_What needs to be done_
Wherever the line with "Task: Open the Doctor Visit map dropdown" sits in the listing below, transcribe from it up to and including the line with "Given: Open the hamburger", exactly, and leave the remaining lines out.

_Extracted information_
Start of Block

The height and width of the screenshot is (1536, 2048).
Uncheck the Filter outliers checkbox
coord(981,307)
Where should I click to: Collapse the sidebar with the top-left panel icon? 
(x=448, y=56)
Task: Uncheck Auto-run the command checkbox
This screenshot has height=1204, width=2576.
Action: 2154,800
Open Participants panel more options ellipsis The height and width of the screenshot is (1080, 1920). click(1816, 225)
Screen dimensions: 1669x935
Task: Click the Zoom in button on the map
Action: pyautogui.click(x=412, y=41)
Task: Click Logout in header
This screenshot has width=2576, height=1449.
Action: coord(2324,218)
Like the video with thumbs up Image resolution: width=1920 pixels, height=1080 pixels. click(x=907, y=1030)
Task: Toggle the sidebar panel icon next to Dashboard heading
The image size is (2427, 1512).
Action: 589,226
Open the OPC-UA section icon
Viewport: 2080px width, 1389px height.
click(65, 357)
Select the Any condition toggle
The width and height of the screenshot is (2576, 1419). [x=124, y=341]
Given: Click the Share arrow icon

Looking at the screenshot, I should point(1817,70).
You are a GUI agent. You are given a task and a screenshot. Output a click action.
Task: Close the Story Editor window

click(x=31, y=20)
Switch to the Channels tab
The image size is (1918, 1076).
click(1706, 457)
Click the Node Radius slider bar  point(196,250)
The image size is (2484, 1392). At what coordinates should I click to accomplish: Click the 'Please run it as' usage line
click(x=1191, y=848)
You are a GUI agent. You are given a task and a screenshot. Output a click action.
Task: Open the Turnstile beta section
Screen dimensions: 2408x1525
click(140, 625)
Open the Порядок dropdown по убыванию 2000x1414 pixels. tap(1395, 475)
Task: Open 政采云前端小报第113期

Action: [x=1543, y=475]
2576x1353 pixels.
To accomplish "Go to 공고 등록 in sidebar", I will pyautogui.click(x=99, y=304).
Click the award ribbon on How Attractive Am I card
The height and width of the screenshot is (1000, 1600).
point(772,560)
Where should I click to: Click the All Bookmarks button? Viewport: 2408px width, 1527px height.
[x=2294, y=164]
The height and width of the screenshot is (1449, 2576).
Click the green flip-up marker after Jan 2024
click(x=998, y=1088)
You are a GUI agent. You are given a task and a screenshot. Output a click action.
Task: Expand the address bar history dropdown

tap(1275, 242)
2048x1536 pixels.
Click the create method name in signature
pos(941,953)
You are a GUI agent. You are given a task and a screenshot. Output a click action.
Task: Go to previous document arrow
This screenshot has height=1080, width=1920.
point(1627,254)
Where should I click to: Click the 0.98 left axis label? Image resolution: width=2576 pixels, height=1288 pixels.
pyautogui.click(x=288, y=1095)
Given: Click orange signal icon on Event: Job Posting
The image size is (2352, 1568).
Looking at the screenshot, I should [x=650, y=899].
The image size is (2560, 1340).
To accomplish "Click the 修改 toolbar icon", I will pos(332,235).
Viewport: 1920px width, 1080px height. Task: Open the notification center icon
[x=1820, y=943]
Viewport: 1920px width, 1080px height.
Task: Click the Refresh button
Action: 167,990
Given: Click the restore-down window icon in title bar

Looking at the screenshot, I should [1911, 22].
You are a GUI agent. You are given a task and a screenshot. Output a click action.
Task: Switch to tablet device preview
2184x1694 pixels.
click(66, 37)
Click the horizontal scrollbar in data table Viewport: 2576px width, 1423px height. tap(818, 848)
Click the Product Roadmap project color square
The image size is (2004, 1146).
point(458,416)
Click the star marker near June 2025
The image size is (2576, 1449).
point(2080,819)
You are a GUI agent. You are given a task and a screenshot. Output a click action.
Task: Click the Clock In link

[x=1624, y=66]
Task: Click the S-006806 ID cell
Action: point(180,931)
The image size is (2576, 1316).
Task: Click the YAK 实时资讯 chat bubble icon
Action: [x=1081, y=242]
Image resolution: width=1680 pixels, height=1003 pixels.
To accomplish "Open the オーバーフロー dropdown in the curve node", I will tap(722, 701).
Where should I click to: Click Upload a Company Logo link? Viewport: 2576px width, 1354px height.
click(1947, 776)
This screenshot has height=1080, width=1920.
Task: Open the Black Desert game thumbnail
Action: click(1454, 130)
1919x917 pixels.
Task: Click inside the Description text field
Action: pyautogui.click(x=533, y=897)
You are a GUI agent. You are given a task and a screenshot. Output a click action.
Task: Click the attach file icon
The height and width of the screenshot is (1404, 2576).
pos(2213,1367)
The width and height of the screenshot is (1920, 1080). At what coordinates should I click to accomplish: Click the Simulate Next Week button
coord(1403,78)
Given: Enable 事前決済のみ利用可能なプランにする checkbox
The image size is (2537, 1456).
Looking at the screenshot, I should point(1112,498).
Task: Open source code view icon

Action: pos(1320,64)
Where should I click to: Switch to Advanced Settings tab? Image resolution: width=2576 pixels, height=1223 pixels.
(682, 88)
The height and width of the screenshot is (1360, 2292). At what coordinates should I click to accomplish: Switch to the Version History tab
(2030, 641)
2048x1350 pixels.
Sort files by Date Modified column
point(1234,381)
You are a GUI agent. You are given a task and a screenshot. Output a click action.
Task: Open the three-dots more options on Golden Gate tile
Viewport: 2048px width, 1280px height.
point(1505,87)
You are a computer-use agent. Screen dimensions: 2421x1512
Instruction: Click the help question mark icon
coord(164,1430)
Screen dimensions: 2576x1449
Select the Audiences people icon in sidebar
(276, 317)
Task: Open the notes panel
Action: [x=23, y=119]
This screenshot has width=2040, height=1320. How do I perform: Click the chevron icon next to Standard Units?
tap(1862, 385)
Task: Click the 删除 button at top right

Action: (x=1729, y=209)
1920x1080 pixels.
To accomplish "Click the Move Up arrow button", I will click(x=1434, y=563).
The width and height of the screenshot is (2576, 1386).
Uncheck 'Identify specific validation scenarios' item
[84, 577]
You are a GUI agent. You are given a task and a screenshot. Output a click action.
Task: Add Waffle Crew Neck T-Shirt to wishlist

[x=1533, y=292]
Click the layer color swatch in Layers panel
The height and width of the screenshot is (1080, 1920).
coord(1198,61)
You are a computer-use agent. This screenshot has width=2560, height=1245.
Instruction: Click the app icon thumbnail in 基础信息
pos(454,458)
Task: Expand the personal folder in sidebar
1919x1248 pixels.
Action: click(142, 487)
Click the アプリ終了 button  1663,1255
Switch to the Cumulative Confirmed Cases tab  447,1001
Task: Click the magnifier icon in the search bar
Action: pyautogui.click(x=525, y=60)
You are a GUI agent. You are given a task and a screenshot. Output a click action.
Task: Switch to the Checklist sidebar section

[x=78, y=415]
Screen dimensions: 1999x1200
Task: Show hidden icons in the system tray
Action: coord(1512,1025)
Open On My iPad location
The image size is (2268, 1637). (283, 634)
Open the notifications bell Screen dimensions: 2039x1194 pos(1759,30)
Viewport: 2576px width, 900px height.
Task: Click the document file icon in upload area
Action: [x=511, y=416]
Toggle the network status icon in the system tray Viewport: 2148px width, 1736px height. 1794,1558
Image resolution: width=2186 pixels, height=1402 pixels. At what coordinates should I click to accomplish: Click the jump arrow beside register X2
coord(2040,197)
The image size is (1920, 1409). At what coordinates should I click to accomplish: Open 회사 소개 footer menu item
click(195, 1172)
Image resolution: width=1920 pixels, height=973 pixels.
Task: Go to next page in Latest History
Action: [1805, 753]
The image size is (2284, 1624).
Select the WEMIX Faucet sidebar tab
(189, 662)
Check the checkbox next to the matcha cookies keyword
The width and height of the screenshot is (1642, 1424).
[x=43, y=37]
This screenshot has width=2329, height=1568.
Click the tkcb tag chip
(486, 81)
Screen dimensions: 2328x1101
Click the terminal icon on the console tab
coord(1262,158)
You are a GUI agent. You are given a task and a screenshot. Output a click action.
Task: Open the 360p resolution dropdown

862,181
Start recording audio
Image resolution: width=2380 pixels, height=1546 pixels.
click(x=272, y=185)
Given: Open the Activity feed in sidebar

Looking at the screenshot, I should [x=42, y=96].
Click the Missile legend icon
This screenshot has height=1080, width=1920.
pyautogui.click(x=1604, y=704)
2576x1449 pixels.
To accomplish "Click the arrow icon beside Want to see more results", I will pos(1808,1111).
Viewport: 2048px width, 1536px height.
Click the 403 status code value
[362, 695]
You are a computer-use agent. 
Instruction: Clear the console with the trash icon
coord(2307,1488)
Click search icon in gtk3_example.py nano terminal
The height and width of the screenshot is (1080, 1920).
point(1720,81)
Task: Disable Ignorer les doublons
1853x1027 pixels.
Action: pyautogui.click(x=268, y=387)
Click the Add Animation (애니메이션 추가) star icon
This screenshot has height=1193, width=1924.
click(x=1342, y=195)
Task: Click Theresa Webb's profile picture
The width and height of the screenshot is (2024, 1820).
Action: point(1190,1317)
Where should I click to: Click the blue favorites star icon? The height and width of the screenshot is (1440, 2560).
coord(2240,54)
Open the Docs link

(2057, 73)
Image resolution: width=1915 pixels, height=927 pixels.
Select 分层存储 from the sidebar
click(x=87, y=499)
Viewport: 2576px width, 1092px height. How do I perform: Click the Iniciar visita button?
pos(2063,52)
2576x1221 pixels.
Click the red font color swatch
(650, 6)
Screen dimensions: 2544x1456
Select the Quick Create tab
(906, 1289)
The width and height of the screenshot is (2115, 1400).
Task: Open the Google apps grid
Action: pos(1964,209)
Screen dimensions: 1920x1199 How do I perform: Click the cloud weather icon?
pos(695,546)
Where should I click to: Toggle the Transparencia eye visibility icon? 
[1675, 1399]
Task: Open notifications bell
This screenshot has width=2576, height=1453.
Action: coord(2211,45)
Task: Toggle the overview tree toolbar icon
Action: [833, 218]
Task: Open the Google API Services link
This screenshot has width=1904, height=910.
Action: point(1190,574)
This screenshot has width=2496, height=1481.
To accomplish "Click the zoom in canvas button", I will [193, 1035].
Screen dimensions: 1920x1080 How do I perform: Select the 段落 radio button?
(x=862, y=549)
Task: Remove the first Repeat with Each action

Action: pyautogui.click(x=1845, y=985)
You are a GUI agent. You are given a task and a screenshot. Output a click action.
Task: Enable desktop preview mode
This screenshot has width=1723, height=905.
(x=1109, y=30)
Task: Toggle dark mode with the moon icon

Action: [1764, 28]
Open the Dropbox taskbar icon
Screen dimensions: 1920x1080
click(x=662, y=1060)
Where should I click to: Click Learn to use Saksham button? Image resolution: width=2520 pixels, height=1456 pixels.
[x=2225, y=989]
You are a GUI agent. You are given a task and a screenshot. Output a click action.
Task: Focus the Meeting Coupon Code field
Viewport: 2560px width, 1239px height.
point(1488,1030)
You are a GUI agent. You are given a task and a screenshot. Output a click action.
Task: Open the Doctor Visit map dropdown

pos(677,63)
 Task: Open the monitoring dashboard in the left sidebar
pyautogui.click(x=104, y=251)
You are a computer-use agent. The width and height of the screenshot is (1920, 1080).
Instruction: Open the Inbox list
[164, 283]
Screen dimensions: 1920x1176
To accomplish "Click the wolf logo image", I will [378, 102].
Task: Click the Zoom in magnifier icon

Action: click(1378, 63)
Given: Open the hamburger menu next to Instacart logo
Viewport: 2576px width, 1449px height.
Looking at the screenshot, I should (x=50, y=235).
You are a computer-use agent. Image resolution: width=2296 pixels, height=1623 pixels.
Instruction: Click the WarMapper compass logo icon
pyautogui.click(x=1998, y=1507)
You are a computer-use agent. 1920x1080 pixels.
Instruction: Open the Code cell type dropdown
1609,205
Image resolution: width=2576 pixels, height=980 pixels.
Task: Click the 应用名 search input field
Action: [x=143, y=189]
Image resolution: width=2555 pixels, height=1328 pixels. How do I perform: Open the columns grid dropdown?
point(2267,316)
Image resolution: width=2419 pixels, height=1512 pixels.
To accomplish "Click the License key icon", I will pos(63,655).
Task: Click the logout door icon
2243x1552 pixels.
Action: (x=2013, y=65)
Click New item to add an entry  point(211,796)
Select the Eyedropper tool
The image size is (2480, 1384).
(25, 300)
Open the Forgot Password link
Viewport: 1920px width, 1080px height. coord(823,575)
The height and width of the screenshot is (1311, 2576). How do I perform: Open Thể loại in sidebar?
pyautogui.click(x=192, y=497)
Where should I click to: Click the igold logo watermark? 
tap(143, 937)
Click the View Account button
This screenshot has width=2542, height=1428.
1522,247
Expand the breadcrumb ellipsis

End of Block

_Answer for this exercise_
Task: Open the Doctor Visit map dropdown

pos(677,63)
 Task: Open the monitoring dashboard in the left sidebar
pyautogui.click(x=104, y=251)
You are a computer-use agent. The width and height of the screenshot is (1920, 1080).
Instruction: Open the Inbox list
[164, 283]
Screen dimensions: 1920x1176
To accomplish "Click the wolf logo image", I will [378, 102].
Task: Click the Zoom in magnifier icon

Action: click(1378, 63)
Given: Open the hamburger menu next to Instacart logo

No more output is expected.